Regular expressions
Maybe the most important feature of Logos is its ability to accept regex patterns in your tokens’ definition.
Regular expressions,
or regexes for short, are sequences of characters (or bytes) that define a match
pattern. When constructing lexers, this is especially useful to define tokens
that should match a set of similar literals. E.g., a sequence of
3 ASCII uppercase letters and 3 digits could define a license plate,
and could be matched with the following regex: "[A-Z]{3}[0-9]{3}".
For more details about regexes in Rust, refer to the regex crate.
Common performance pitfalls
Because Logos aims at generating high-performance code, its matching engine
will never backtrack during a token. However, it is possible that it will have
to re-read bytes that it already read while lexing the previous token. As an
example, consider the regex "a(.*b)?". When trying to parse tokens on a file
full of a characters, the engine must read the entire file to see if there is
a b character anywhere. Properly tokenizing this pattern creates a surprising
performance of O(n^2) where n is the size of the file. Indeed, any pattern
that contains an unbounded greedy dot repetition requires reading the entire
file before returning the next token. Since this is almost never the intended
behavior, logos returns a compile time error by default when encountering
patterns containing .* and .+. If this is truly your intention, you can add
the flag allow_greedy = true to your #[regex] attribute. But first
consider whether you can instead use a non-greedy repetition, which would also
resolve the performance concern.
For reference, Logos parses regexes using the regex-syntax and
regex-automata crates, and transforms the deterministic finite automata
created by the regex-automata crate into rust code that implements the
matching state machine. Every regex is compiled with an implicit ^ anchor at
its start, since that is how a tokenizer works.
Additionally, note that capture groups will be silently changed to non
capturing, because Logos does not support capturing groups, only the whole
match group returned by lex.slice().
If any of these limitations are problematic, you can move more of your matching
logic into a callback, possibly using the
Lexer::bump
function.
Error semantics
The matching semantics for returning an error are as follows. An error is
generated when the lexer encounters a byte that doesn’t have an transition for
its current state. This means that this adding this byte to the currently read
byte string makes it impossible to match any defined #[regex] or
#[token]. An error token is then returned with a span up to but not
including the byte that caused the error, unless that would return an empty
span, in which case that byte is included.
This is usually a good heuristic for generating error spans because the first token that cannot match anything is likely to be the start of another valid token.
Limitations
While Logos strives to have a feature complete regex implementation, there are
some limitations. Unicode word boundaries, some lookarounds, and other advanced
features not supported by the DFA matching engine in the regex crate are not
possible to match using Logos’s generated state machine.

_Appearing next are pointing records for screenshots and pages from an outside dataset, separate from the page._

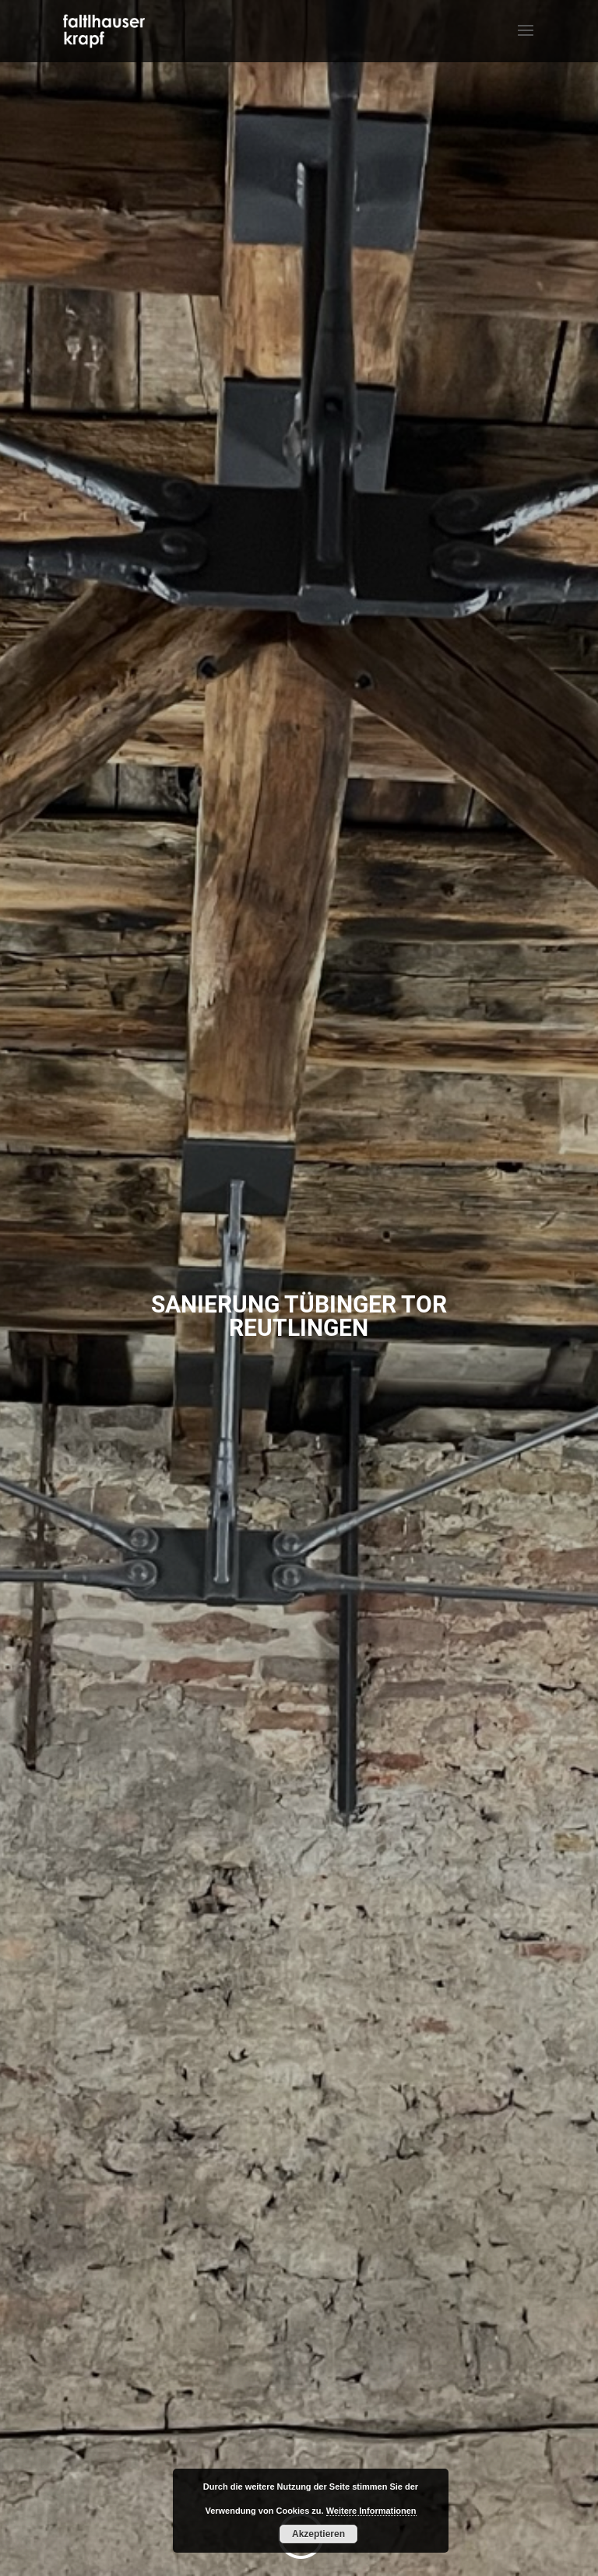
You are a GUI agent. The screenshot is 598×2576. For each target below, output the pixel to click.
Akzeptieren (318, 2534)
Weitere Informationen (371, 2510)
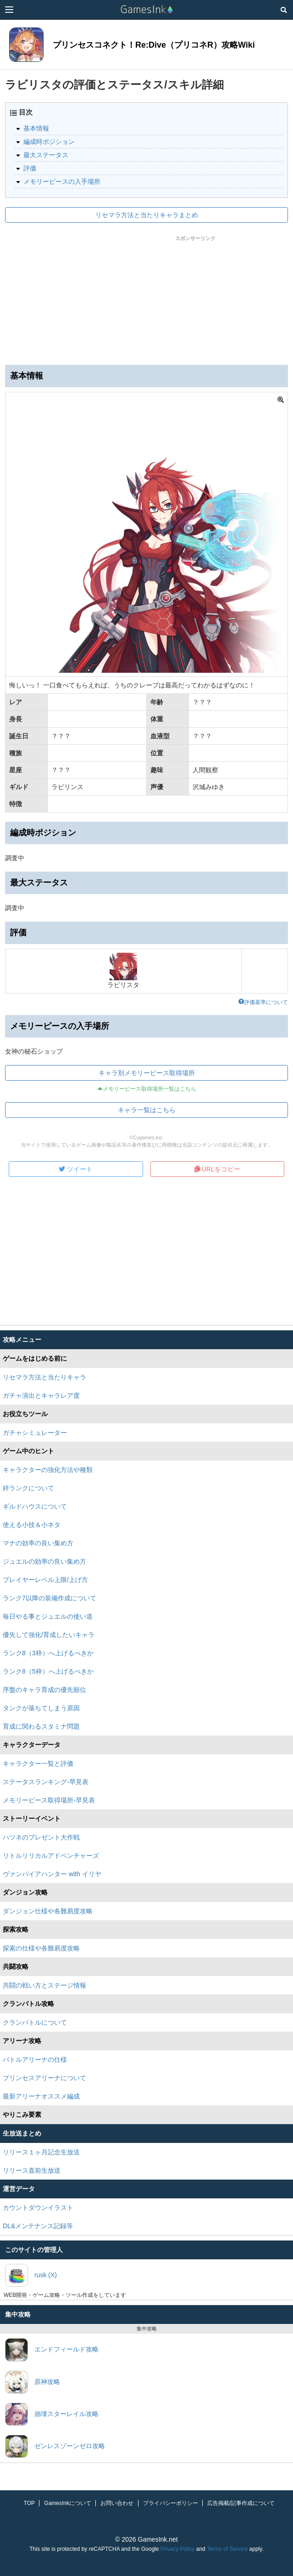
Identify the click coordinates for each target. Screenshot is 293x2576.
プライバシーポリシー (170, 2503)
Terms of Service (227, 2549)
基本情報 (36, 128)
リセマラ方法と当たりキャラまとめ (146, 215)
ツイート (76, 1169)
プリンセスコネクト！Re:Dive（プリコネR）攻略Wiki (154, 44)
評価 (29, 168)
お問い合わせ (116, 2503)
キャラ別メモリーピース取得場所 (147, 1073)
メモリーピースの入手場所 (61, 181)
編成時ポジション (49, 141)
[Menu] (9, 10)
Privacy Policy (177, 2549)
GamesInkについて (67, 2503)
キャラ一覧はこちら (147, 1110)
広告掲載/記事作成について (241, 2503)
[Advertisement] (147, 298)
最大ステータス (45, 155)
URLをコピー (217, 1169)
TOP (29, 2503)
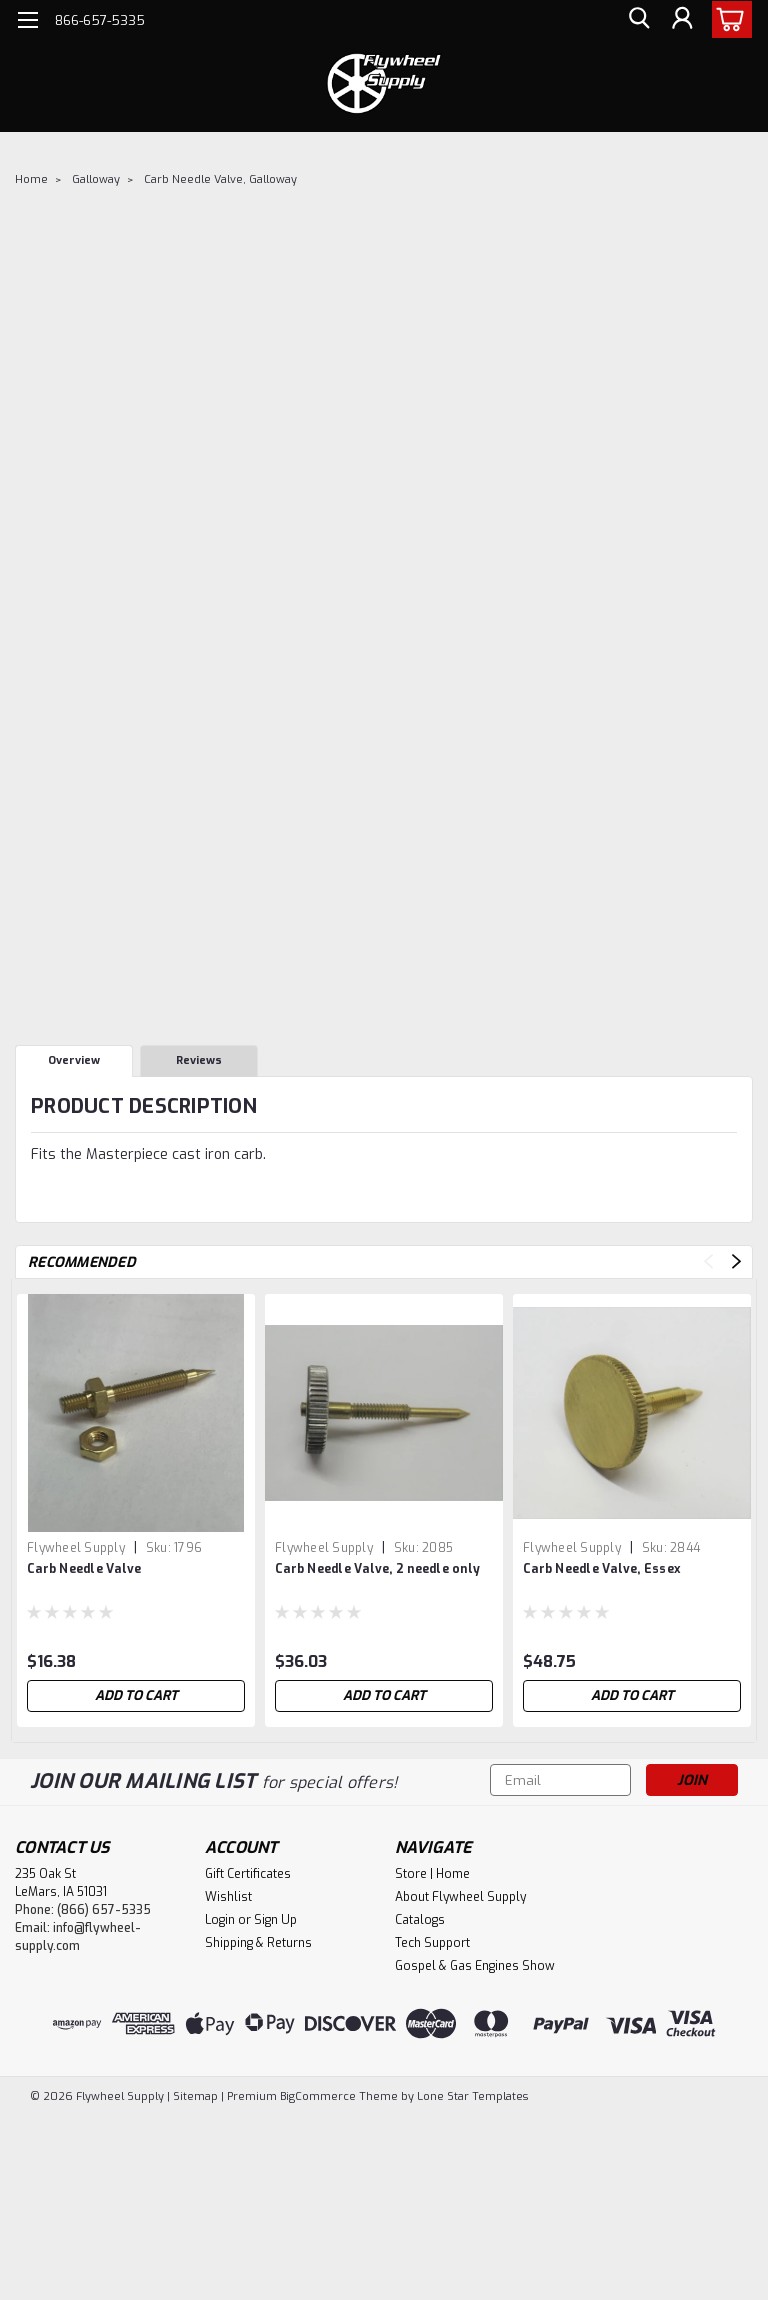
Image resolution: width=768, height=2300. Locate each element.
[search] (637, 20)
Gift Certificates (248, 1874)
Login (220, 1920)
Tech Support (432, 1943)
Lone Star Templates (472, 2096)
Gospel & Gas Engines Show (475, 1966)
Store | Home (432, 1874)
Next (736, 1261)
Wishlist (228, 1897)
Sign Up (275, 1920)
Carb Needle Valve (84, 1569)
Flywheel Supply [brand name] (76, 1548)
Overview (74, 1060)
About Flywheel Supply (460, 1897)
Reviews (199, 1060)
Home (31, 179)
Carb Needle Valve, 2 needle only (377, 1569)
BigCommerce (318, 2096)
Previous (708, 1261)
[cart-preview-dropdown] (727, 19)
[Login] (682, 20)
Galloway (96, 179)
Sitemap (195, 2096)
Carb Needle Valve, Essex (601, 1569)
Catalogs (420, 1920)
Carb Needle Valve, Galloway (220, 179)
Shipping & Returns (258, 1943)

However, attempting to use a missing feature will result in a compile time
error. If your code compiles, the matcher behavior is exactly the same as the
regex crate.
Other issues
Logos’ support for regexes is feature complete, but errors can still exist. Some are found at compile time, and others will create wrong matches or panic.
If you ever feel like your patterns do not match the expected source slices, please check the GitHub issues. If no issue covers your problem, we encourage you to create a new issue, and document it as best as you can so that the issue can be reproduced locally.